En el mismo sentido, el saneamiento de resguardos aplica sin tener en cuenta si esos terrenos fueron ocupados por personas no indígenas, incluso antes de la constitución del resguardo (Ley 160, 1994, art. 85). Esta regla también rige en la ampliación de resguardos en zonas habitadas por población campesina (Decreto 2164, 1995, hoy contenido en el Decreto 1071 de 2015 de Minagricultura). En estos dos supuestos, las normas califican a la población campesina como colonos, quienes podrían tener derecho a la compensación por las mejoras que hubieren hecho a esas tierras (Decreto 1071, 2015, arts. 2,3,4,5,7,14.; Decreto 2164, 1995). Si esos colonos tienen la calidad de sujetos de reforma agraria, el Estado podrá ofrecerles la oportunidad de reubicación (Decretos 1071, 2015 y 2664, 1994).

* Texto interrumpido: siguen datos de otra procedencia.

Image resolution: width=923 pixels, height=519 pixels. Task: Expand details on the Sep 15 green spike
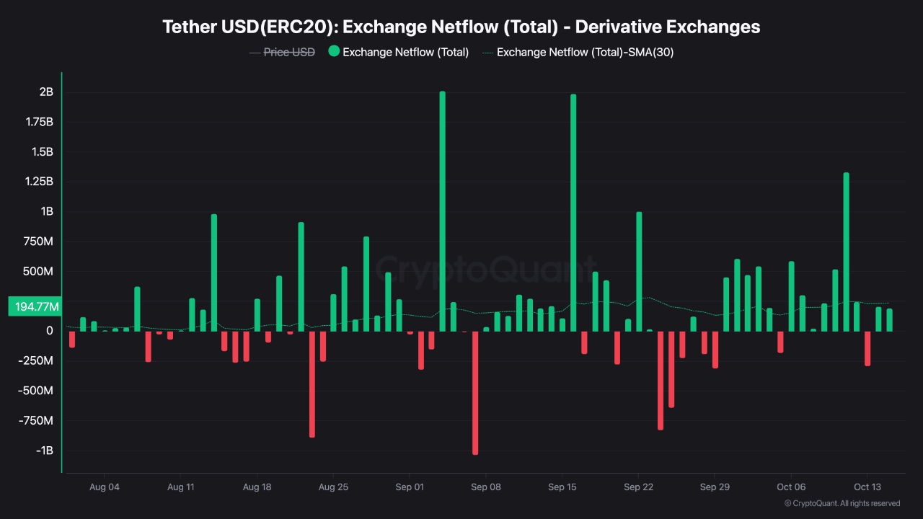[x=573, y=209]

De esa forma, la normatividad trata al sujeto campesino como un tercero desde la perspectiva del derecho civil, lo que implica el desconocimiento de su derecho fundamental a la territorialidad y a un plan de vida ligado a territorio específico. En efecto, no existe la obligación de indagar por las relaciones preexistentes en el territorio entre las distintas comunidades presentes ni por las prácticas sociales y culturales del campesinado que lo habita.

Dicha asimetría de derechos se traduce en, primero, la “reetnización” de los otros sujetos en busca de proteger sus derechos territoriales. En el suroccidente colombiano, por ejemplo, poblaciones mestizas –en buena parte, campesinas– han reforzado sus raíces indígenas con el fin de recibir un tratamiento más benéfico por parte del Estado (Chaves, 2007).